» **WORK REQUEST**
In the entries that follow, the lines from the one with "Expand the @apollo folder" through the one with "509x304 tap(90, 54)" are the ones to write out, exactly and with both ends included. Nothing else should appear.

[PROVIDED DATA Boundary: Start]

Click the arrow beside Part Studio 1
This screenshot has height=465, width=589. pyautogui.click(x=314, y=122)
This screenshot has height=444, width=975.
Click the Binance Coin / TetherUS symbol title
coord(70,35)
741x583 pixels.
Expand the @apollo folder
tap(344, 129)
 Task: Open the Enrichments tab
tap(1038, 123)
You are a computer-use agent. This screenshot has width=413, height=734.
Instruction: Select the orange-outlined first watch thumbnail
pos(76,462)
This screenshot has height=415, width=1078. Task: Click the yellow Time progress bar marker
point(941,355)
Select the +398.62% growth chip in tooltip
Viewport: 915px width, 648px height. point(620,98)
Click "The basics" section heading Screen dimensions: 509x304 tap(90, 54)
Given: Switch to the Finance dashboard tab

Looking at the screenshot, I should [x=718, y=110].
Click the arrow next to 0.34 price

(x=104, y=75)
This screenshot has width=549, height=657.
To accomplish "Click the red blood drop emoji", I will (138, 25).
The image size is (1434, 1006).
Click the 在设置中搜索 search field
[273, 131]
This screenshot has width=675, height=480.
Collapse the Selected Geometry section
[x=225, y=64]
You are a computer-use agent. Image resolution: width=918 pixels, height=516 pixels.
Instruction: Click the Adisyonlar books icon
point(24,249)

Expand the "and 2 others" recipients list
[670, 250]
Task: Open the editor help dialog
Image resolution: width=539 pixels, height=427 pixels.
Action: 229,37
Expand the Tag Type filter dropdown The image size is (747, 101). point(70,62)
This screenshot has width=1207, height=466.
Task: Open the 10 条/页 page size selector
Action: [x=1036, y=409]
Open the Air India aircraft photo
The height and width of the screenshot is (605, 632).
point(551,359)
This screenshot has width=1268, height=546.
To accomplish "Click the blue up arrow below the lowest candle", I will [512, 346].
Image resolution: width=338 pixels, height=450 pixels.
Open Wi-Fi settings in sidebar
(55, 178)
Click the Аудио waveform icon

[PROVIDED DATA Boundary: End]

» **RESULT OF THIS TASK**
Expand the @apollo folder
tap(344, 129)
 Task: Open the Enrichments tab
tap(1038, 123)
You are a computer-use agent. This screenshot has width=413, height=734.
Instruction: Select the orange-outlined first watch thumbnail
pos(76,462)
This screenshot has height=415, width=1078. Task: Click the yellow Time progress bar marker
point(941,355)
Select the +398.62% growth chip in tooltip
Viewport: 915px width, 648px height. point(620,98)
Click "The basics" section heading Screen dimensions: 509x304 tap(90, 54)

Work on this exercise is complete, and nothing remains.